By Jessica Algazi
Last year was a rough one for me: four surgeries in six months, a raft of doctors’ appointments, and getting poked and prodded by the very best of medical professionals.
Yet I feel lucky, grateful even.
I feel like I dodged a bullet. I’d been walking around for 53 years, unaware that I carry a BRCA1 mutation putting me at a substantially increased genetic risk for breast and ovarian cancer.
I only found out by chance. On a lark, I decided to do consumer genetic testing with 23andMe. I thought I’d find some cousins, but what I found out may have saved my life.
Why I’m Writing This
I don’t say that lightly. I recently lost a very close friend to ovarian cancer. I know what an unchecked risk for cancer might have meant for me, and it sends a shiver down my spine.
Yet my sense of relief turns to dread thinking of how many others are out there who don’t know, or may never know, about their own risk until it’s too late.
That is why I’m writing this now.
Slipping through the Cracks
I’ve read a lot of criticism about delivering this kind of information directly to consumers. But the critics often miss the point and the very real experience of people like me.Like me, there are many women who have slipped through the cracks of our current medical screening system, either because they don’t have a family history of breast or ovarian cancer. Or they do not know that they have Ashkenazi Jewish ancestry. In my case, even though I know I have Ashkenazi ancestry, that wasn’t enough to prompt my doctor to consider screening. So there are many women walking around with this risk, who, like me, would have never known of their own risk but for this test from 23andMe.

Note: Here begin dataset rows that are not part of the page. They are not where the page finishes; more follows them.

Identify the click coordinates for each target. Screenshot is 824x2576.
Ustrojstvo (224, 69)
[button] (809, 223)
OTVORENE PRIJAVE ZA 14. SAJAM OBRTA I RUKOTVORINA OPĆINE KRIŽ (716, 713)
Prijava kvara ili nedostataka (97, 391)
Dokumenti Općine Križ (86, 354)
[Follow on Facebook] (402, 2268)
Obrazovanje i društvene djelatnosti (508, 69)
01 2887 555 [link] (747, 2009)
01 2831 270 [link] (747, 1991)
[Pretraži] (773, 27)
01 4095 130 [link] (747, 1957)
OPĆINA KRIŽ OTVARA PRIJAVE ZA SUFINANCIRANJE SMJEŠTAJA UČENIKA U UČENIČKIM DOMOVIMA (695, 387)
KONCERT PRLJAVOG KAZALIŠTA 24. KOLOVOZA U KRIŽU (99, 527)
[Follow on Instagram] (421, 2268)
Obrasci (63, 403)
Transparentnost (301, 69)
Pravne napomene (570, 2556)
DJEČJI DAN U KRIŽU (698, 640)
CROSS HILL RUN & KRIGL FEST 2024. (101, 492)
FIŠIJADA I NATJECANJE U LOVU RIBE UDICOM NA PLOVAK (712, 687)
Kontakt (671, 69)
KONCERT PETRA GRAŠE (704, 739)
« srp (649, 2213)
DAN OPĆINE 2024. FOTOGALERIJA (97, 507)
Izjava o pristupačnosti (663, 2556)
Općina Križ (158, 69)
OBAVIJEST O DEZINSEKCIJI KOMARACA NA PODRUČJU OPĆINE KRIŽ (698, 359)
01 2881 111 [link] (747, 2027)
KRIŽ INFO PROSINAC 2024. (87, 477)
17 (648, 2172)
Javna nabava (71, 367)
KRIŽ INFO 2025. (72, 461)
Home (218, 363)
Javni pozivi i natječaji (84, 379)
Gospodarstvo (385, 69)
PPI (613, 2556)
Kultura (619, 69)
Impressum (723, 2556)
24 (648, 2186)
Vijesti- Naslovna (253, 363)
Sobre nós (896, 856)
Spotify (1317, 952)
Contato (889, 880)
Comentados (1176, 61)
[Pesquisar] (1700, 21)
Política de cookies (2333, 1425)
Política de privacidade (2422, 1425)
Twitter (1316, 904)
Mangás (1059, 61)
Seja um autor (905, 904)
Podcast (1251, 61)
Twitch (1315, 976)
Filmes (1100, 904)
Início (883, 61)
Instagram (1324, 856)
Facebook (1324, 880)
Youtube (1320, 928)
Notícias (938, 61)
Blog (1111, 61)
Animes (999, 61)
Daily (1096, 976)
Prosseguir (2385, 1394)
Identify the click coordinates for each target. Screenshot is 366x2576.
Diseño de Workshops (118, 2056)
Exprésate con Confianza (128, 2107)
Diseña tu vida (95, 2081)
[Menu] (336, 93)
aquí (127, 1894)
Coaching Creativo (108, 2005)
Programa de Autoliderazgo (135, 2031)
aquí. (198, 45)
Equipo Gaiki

23andMe’s BRCA1/BRCA2 (Selected Variants) Report*
The test is not perfect. It’s not a breast cancer screen, and it only reports on three of the more than one thousand BRCA variants associated with higher risk. But it alerted me to a risk I wouldn’t have known of otherwise. I learned that the variant I carry puts me at a 45-85 percent risk for developing breast cancer, and conveys up to 46 percent risk for developing ovarian cancer.
If it were you, or your daughter, your mom, your best friend, wouldn’t you want them to know this information so they could do something about it?
I know that for me, learning this allowed me to work with my doctors to take action and lower my risk. That’s why seeing others minimizing or even denying the value of this test — even with its limitations — feels so misguided.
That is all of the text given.